» WHAT THIS TASK INVOLVES:
Give back exactly the lines from the "This screenshot has height=312, width=519." line to the final line of the records, and only those, minus any pictures.

[DATASET RECORDS Boundary: Start]

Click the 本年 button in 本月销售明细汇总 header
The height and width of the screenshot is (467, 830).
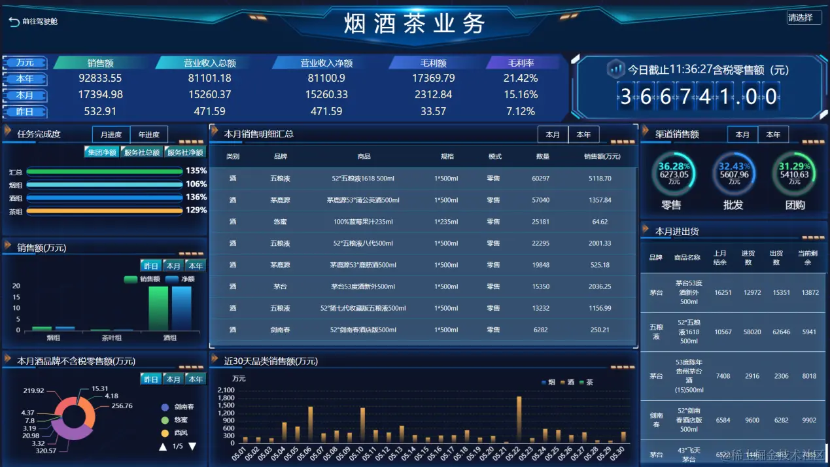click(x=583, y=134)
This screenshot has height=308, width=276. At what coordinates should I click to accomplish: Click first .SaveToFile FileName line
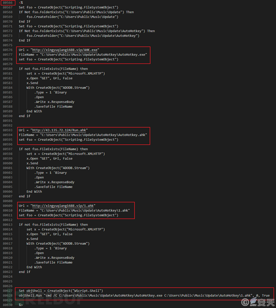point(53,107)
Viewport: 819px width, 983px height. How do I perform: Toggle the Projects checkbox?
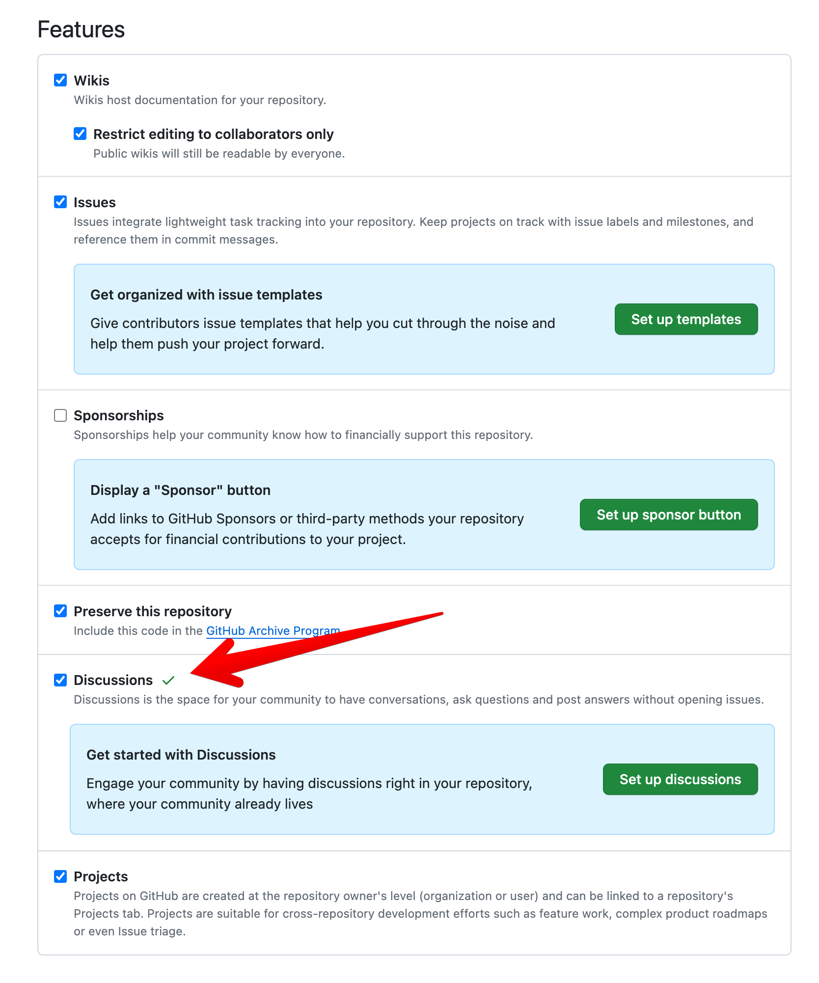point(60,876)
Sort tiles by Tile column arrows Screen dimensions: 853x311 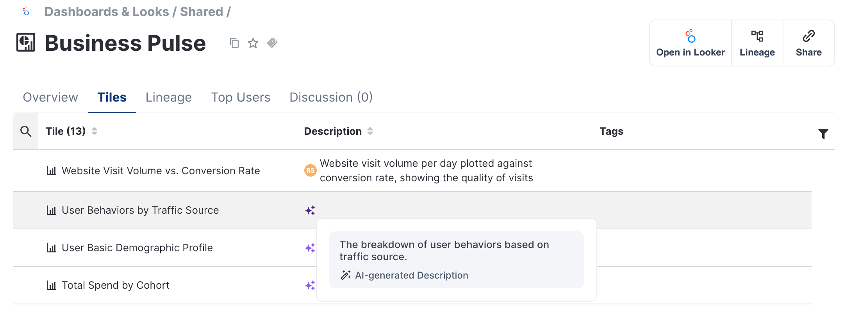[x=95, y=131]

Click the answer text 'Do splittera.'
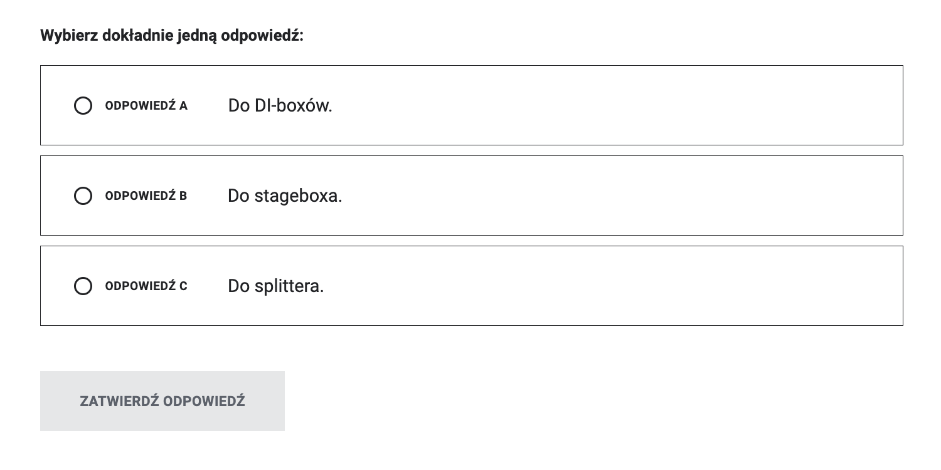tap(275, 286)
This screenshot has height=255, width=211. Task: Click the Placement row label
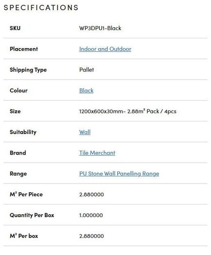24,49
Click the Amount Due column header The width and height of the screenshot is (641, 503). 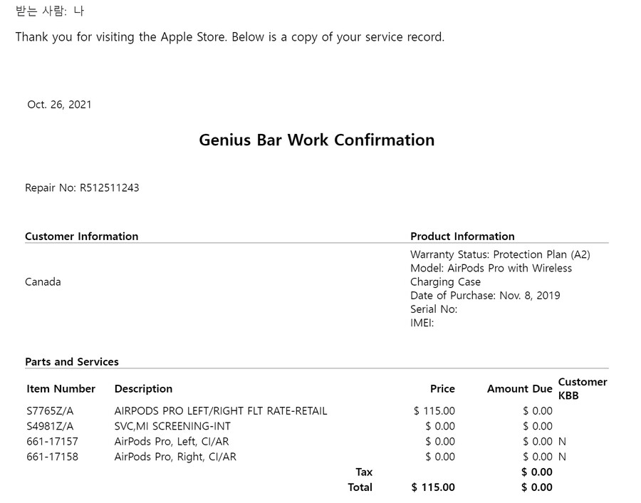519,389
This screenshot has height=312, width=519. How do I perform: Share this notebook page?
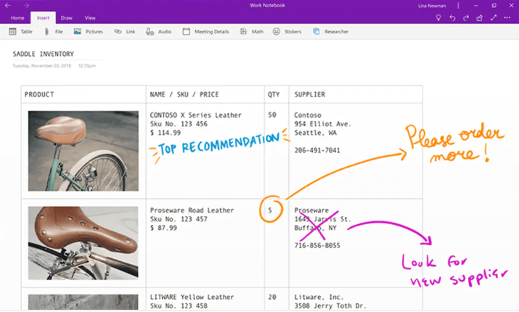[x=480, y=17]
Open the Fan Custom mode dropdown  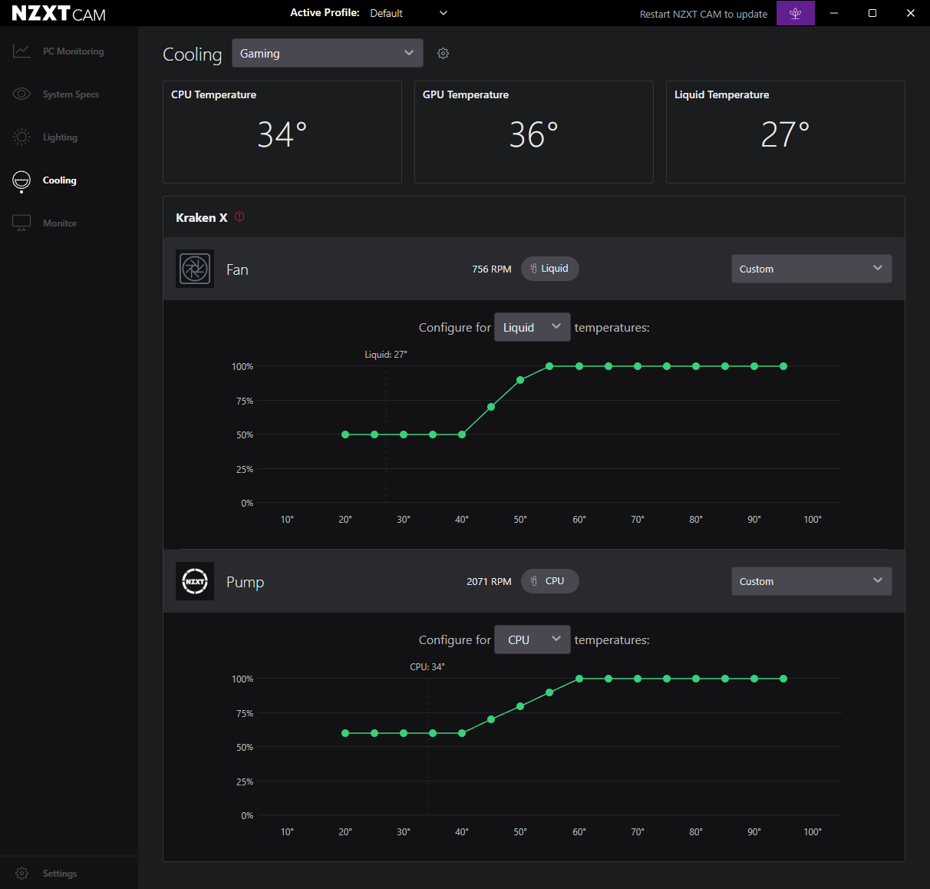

[DATASET RECORDS Boundary: End]

» ANSWER TO THE EXERCISE:
This screenshot has height=312, width=519. How do I perform: Share this notebook page?
[x=480, y=17]
Open the Fan Custom mode dropdown  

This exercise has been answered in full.